Dalam kondisi ini, rakyat kehilangan rasa memiliki terhadap negara, dan negara kehilangan legitimasi moral untuk menuntut pengorbanan rakyat dalam membayar utang.
Jalan Keluar dengan Transparansi dan Audit Sosial
Untuk keluar dari jebakan ini, perlu diterapkan pendekatan good governance yang bukan hanya administratif, tetapi juga substantif. Artinya, setiap proyek publik harus dapat diaudit secara sosial — rakyat berhak mengetahui siapa yang mendapat keuntungan, siapa yang menanggung beban, dan apa dampak jangka panjangnya.
Pengawasan harus bergeser dari model birokratis tertutup ke model partisipatif yang terbuka. Selain itu, perlu diterapkan ex-post evaluation terhadap setiap proyek besar untuk menilai manfaat ekonominya setelah selesai dibangun.
Banyak negara maju seperti Korea Selatan atau Jerman telah menerapkan mekanisme ini untuk mencegah pemborosan anggaran dan memastikan setiap proyek benar-benar memberi nilai tambah bagi publik. Indonesia harus berani melakukan hal serupa, agar proyek legasi tidak berubah menjadi legasi utang dan korupsi.
Reorientasi Pembangunan dari Citra ke Nilai
Akar persoalan dari proyek legasi berbungkus utang adalah orientasi pembangunan yang berpusat pada citra, bukan nilai. Negara perlu kembali pada developmental state yang menekankan efisiensi, kemandirian teknologi, dan kesejahteraan masyarakat.
Negara seharusnya berperan aktif dalam pembangunan ekonomi, namun dengan disiplin fiskal dan tata kelola yang ketat.
Hanya dengan orientasi nilai itulah pembangunan dapat menjadi alat emansipasi, bukan eksploitasi. Pembangunan yang sejati bukanlah tentang monumen yang menjulang, melainkan kemampuan rakyat untuk hidup lebih sejahtera, mandiri, dan berdaya.

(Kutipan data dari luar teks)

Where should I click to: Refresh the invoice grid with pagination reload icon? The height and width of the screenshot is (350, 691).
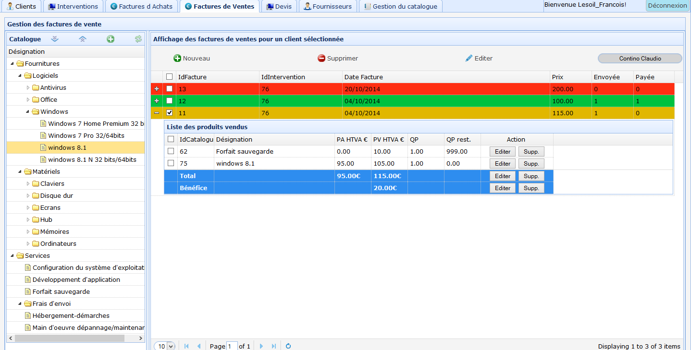click(288, 346)
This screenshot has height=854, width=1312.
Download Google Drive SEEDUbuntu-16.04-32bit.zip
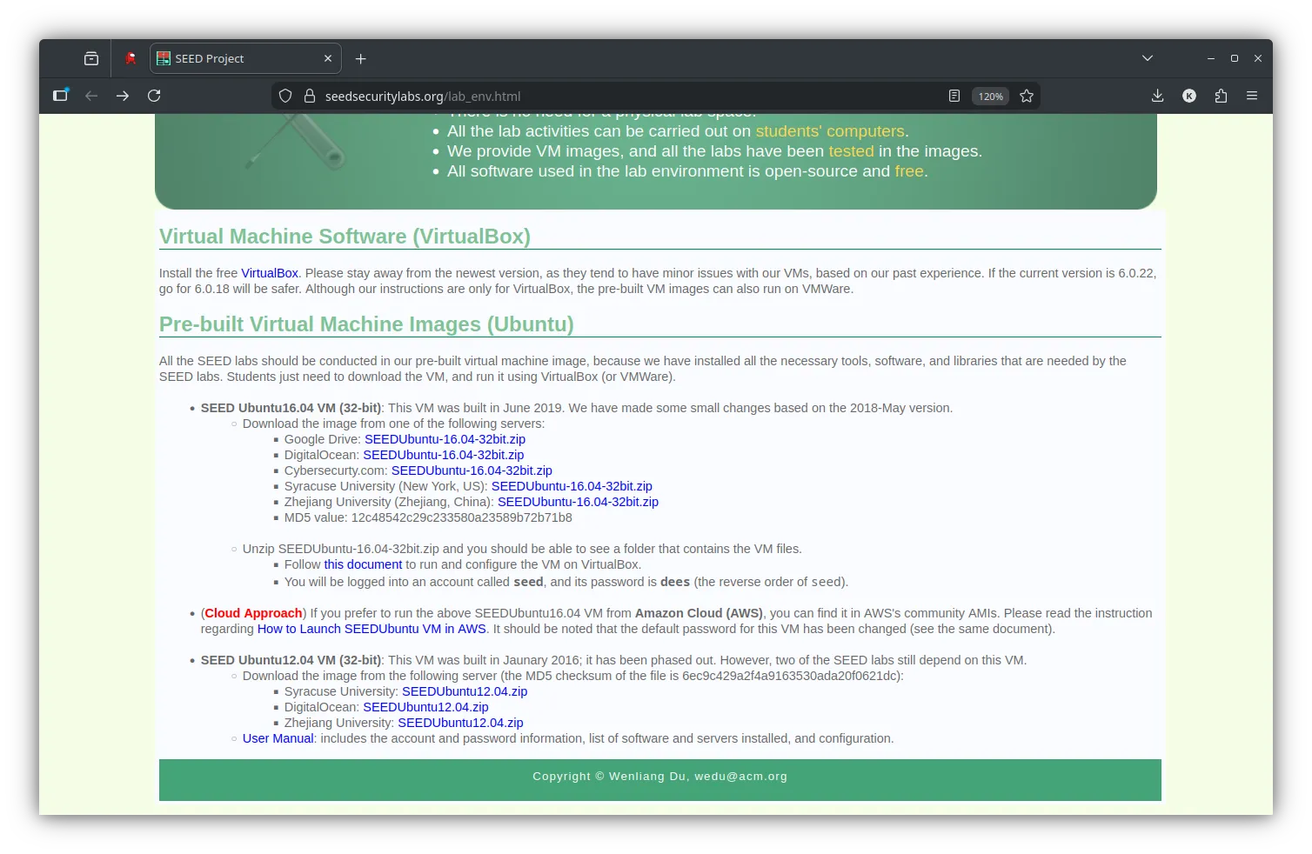(445, 439)
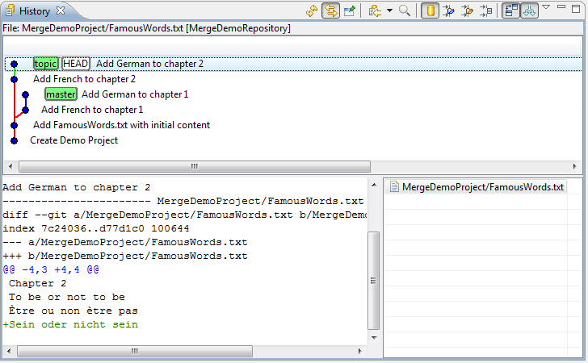
Task: Toggle show all branches and tags
Action: tap(530, 10)
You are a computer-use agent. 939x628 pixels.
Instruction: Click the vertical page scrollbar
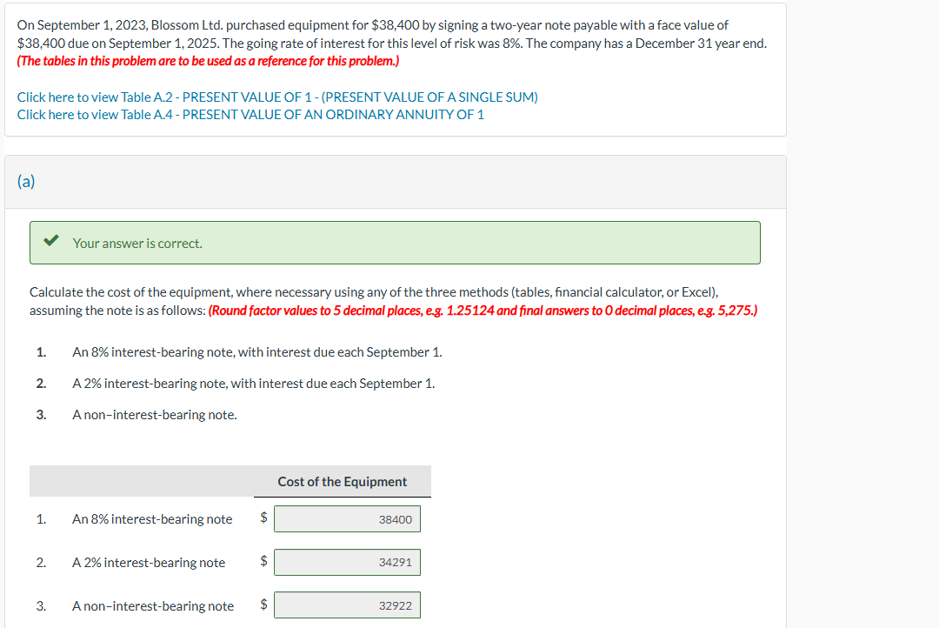(x=935, y=313)
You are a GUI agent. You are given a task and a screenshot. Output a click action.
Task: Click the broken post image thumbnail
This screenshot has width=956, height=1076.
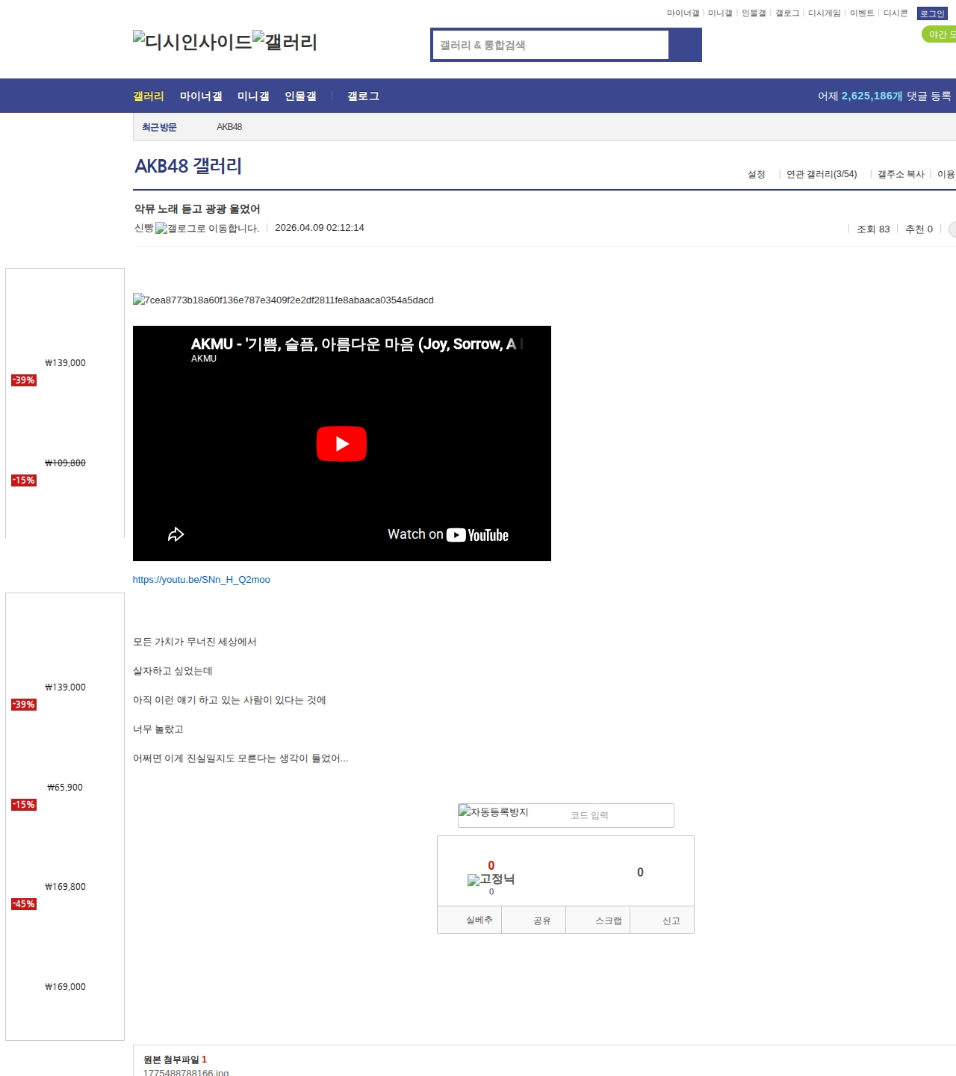[283, 300]
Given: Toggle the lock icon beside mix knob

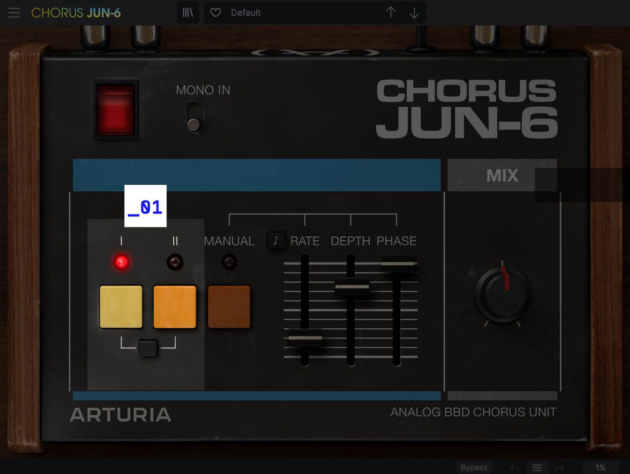Looking at the screenshot, I should [x=472, y=271].
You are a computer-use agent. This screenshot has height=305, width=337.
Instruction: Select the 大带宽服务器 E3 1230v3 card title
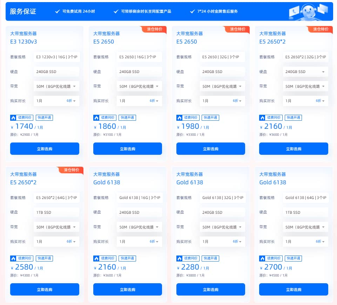click(23, 37)
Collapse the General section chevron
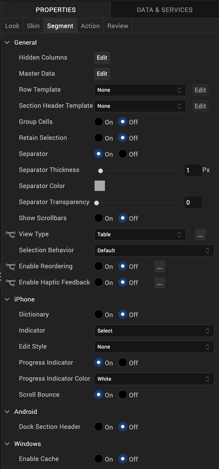Screen dimensions: 219x469 [7, 42]
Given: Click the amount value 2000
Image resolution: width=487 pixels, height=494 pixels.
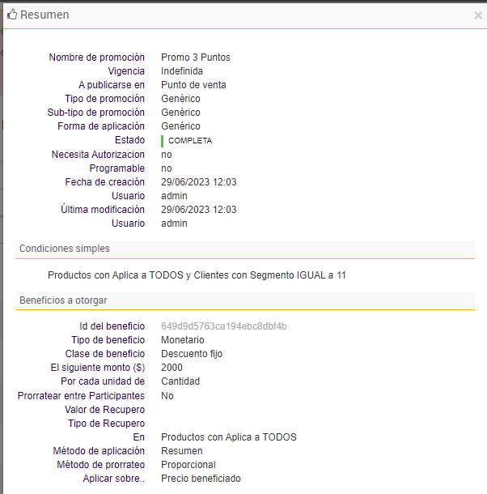Looking at the screenshot, I should coord(172,368).
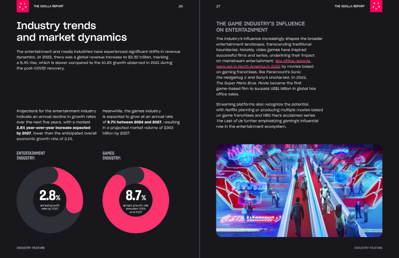Click the Entertainment Industry label

[31, 156]
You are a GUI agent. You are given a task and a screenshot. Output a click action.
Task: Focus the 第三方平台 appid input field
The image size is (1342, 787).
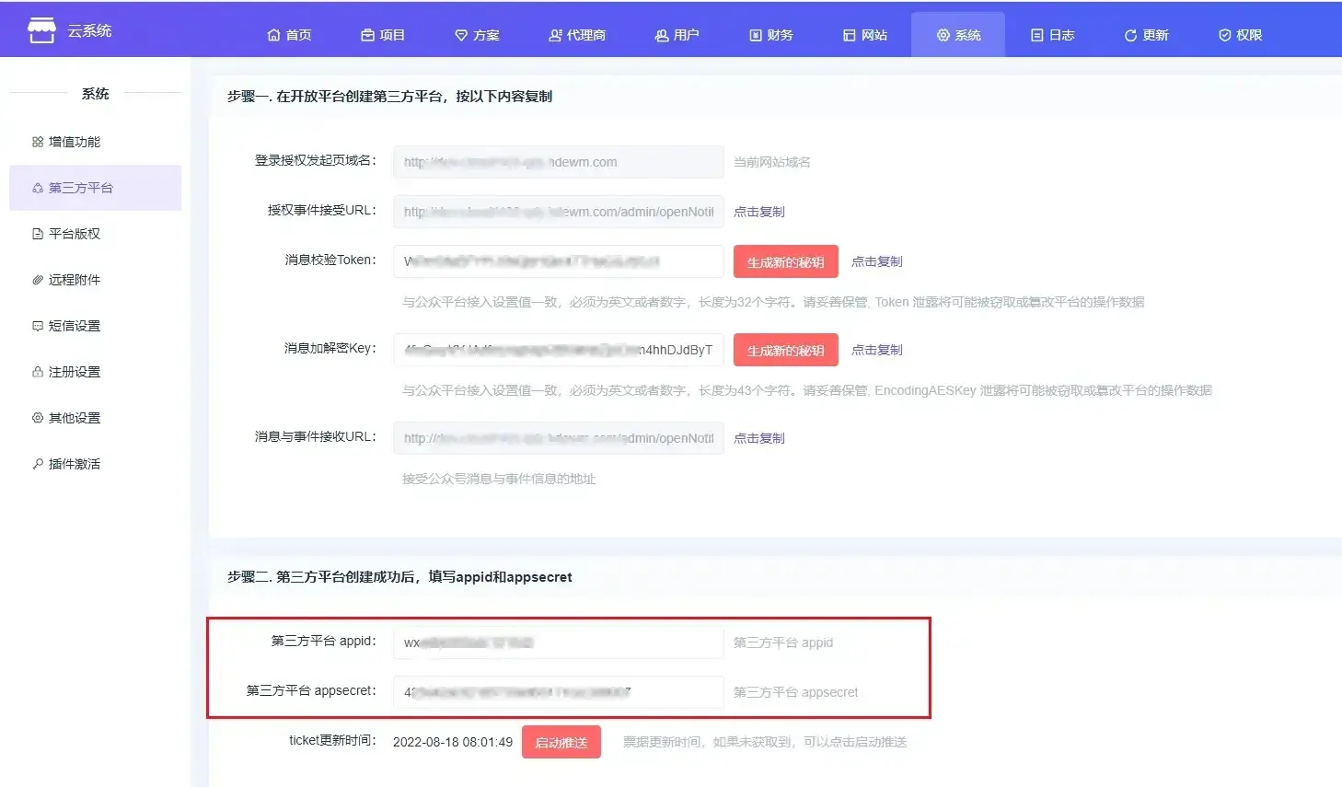558,642
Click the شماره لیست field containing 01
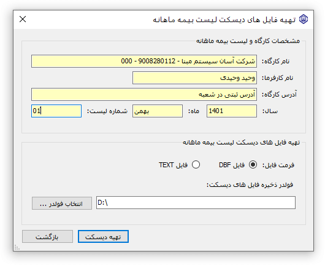This screenshot has height=265, width=325. [56, 111]
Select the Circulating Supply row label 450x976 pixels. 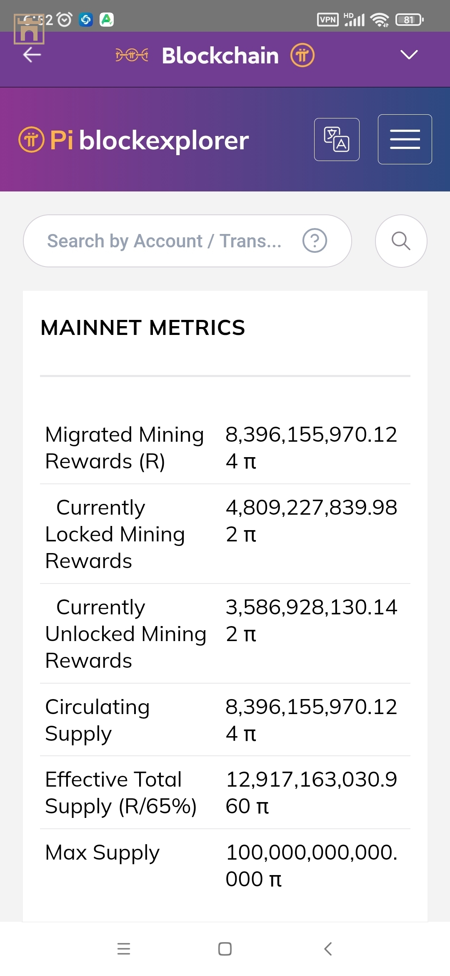(x=98, y=720)
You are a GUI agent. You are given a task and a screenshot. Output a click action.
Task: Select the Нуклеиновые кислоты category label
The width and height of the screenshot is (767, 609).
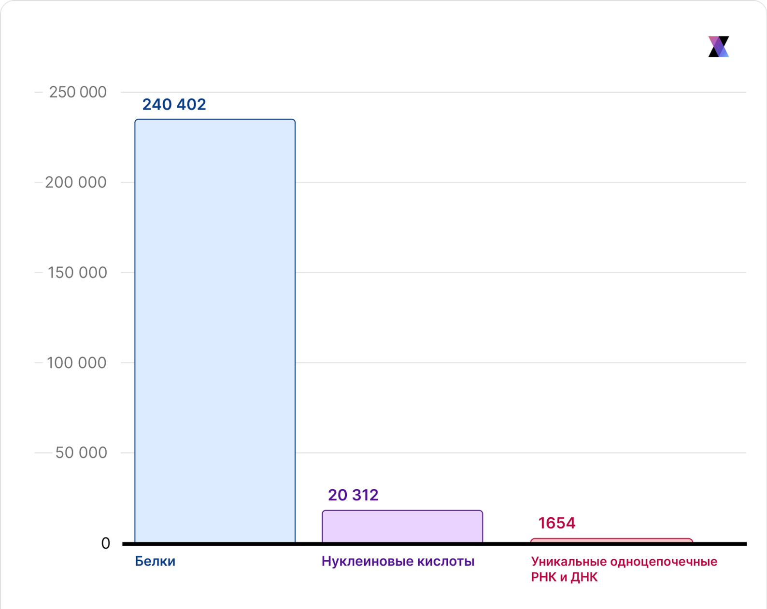[x=398, y=561]
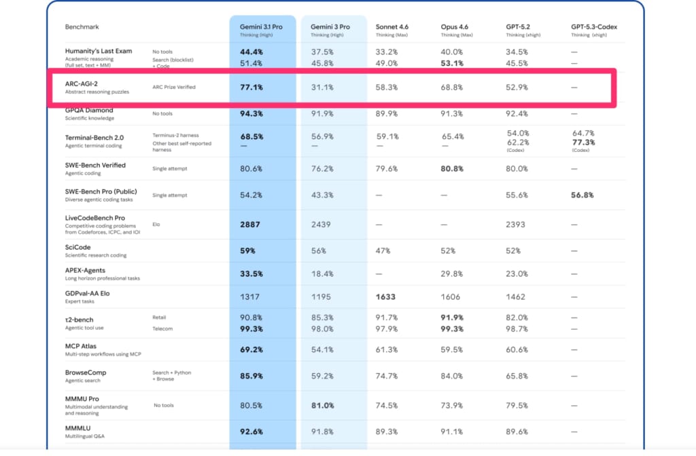Click the Gemini 3.1 Pro column header

pyautogui.click(x=261, y=27)
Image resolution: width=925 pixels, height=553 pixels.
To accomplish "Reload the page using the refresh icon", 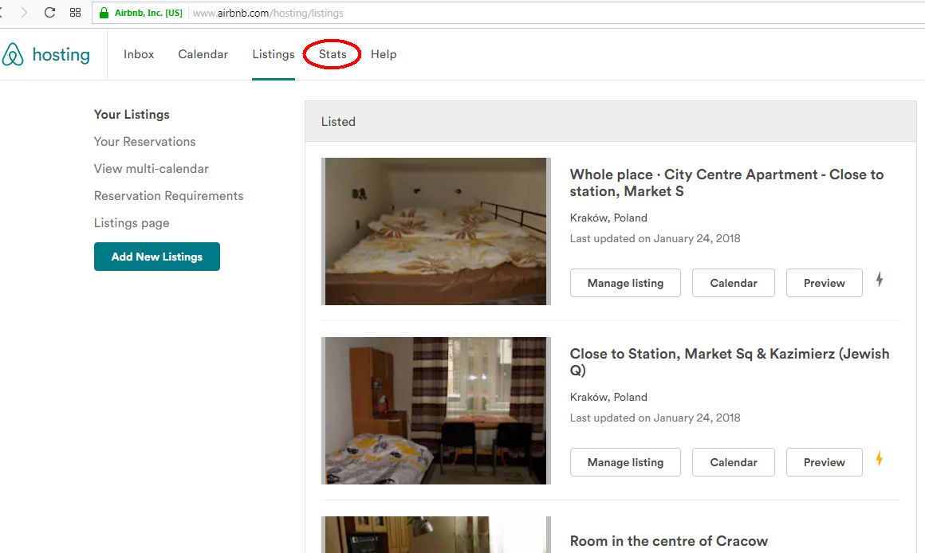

Bila pemimpin ingin meninggalkan warisan, biarlah yang diwariskan adalah sistem yang bersih dan ekonomi yang kokoh — bukan tumpukan utang dan aroma busuk korupsi yang harus ditanggung generasi berikutnya.
Legasi Berluka Sejarah
Pada akhirnya, proyek legasi berbungkus utang beraroma korupsi adalah refleksi dari paradoks kepemimpinan di era modern: ingin dikenang karena kebesaran, tetapi justru diingat karena keborosan.
Dalam logika kekuasaan yang sempit, keberhasilan diukur dari apa yang terlihat. Namun dalam logika sejarah, keberhasilan sejati diukur dari apa yang bertahan. Infrastruktur fisik bisa hancur, tetapi integritas dan tata kelola yang baik akan menjadi fondasi abadi bagi bangsa.
Maka, bangsa ini harus belajar dari sejarah banyak negara yang jatuh karena memuja pembangunan semu. Legasi sejati bukanlah proyek mercusuar, melainkan kemampuan untuk berkata jujur kepada rakyat — bahwa pembangunan tanpa integritas hanya akan menghasilkan kehancuran yang tertunda.
Sejarah tak akan mencatat berapa panjang jalan tol yang dibangun, melainkan seberapa besar utang dan korupsi yang diwariskan kepada anak cucu.